Histórias com gente dentro

   Quando nos ligam com um pedido de apoio domiciliário nunca sabemos muito bem o que vamos encontrar quando fazemos a primeira visita domiciliária. Eu vou sem expectativas nenhumas e pronta para qualquer cenário. Mas mesmo assim, a vida consegue ser cruel e dar-nos verdadeiras estaladas na cara. Ontem foi um desses dias. 

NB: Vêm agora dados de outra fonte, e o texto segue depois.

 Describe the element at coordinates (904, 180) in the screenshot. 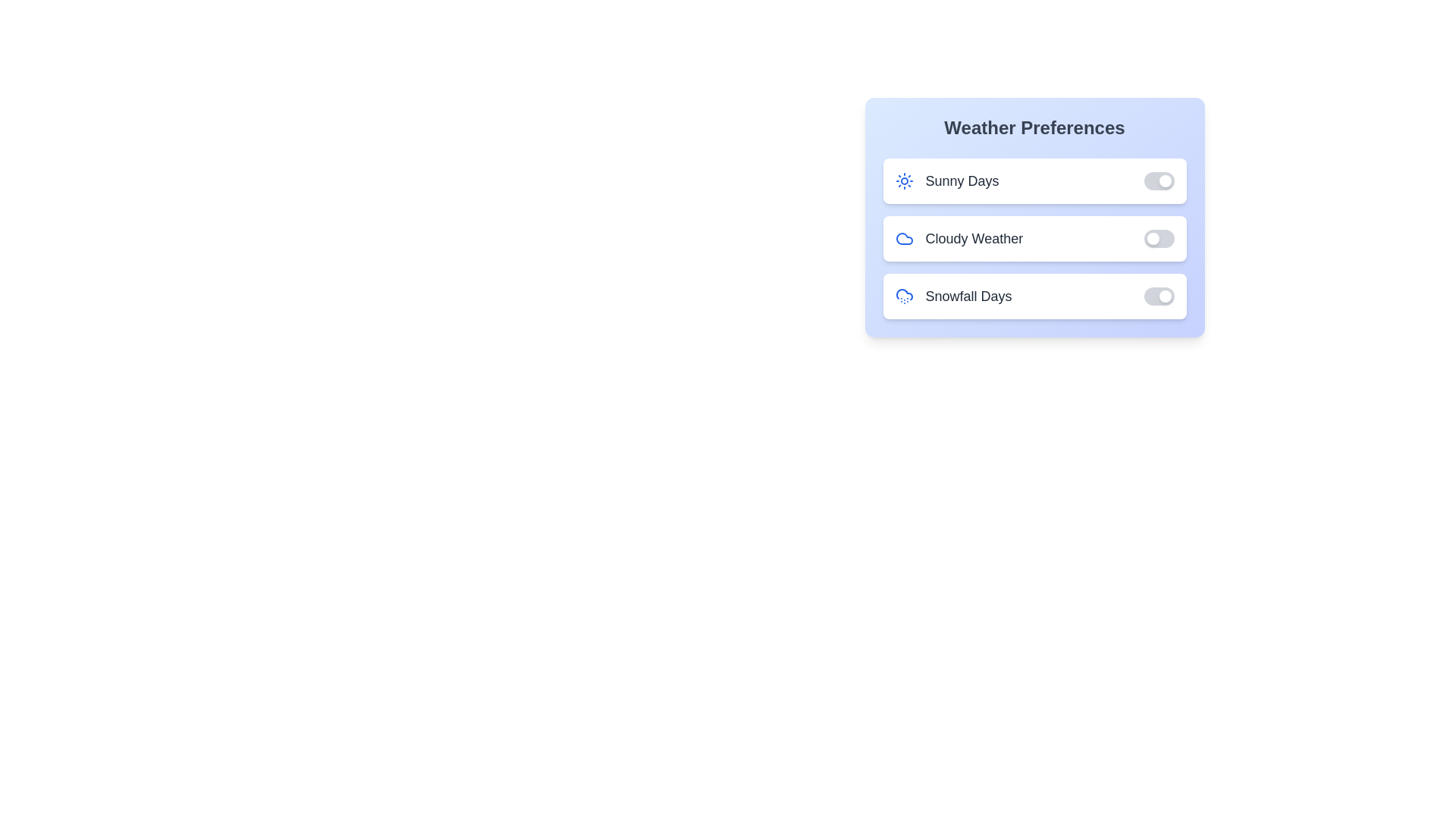

I see `the icon for Sunny Days to provide detailed information` at that location.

   Fiz a primeira visita à Sra. T., que me ligou na sexta-feira a pedir apoio domiciliário para higiene pessoal e almoço devido a problemas de saúde. Raramente pergunto a idade neste primeiro contacto telefónico e por isso esse foi o primeiro de muitos estalos que recebi. A Sra. T. tem 47 anos. Até 2008/2009 vivia uma vida estável, com emprego, marido, casa própria e uma filhota a caminho. Até que ficou desempregada. A filha nasceu. O marido ficou desempregado. No desespero financeiro fez de tudo um pouco para ganhar algum dinheiro. Um dia, há cerca de 3 anos, deu uma queda numas escadas. O pé direito falhou-lhe, perdeu a força e caiu. Fracturou um ombro mas nada que não se curasse. Passado um tempo, voltou a cair. Mais uma perda de força no pé. E os sintomas começaram a aparecer. Alguma coisa não estava bem. O diagnóstico foi dos mais cruéis que um ser humano jovem, com uma filha para criar e toda uma vida para viver pode receber: esclerose lateral amiotrófica (ELA). Em 2 anos, a Sra. T. perdeu todos os empregos, perdeu a casa, perdeu a vida, os sonhos e a esperança. O mundo desabou em cima dela. Em menos de 2 anos perdeu toda a mobilidade dos membros inferiores, os superiores começam a ressentir-se e a fala já não é perfeita. Hoje vive com a mãe, com diversos problemas de saúde, numa casa camarária. Passa os seus dias numa cadeira de rodas e são o marido e a filha de 7 anos, que é capaz de nos relatar todo o historial clínico da mãe, que a auxiliam em todas as actividades de vida diária.

   Aos 47 anos, T. está dependente de terceiros para tudo. Aos 47 anos, T. trava uma batalha infernal que sabe que não vencerá. Aos 47 anos, T. já não tem vida e não pode sonhar ou sequer acreditar no amanhã, porque T. sabe, aos 47 anos, que amanhã só pode ser pior que hoje, que o futuro que existe será tão dolorosa que, com toda a certeza, preferiria não o viver. Ou sobreviver. Aos 47 anos, T. percebe melhor que ninguém que esta vida é uma passagem e que para algumas pessoas, é uma passagem demasiado curta, demasiado dolorosa, demasiado vazia de vida.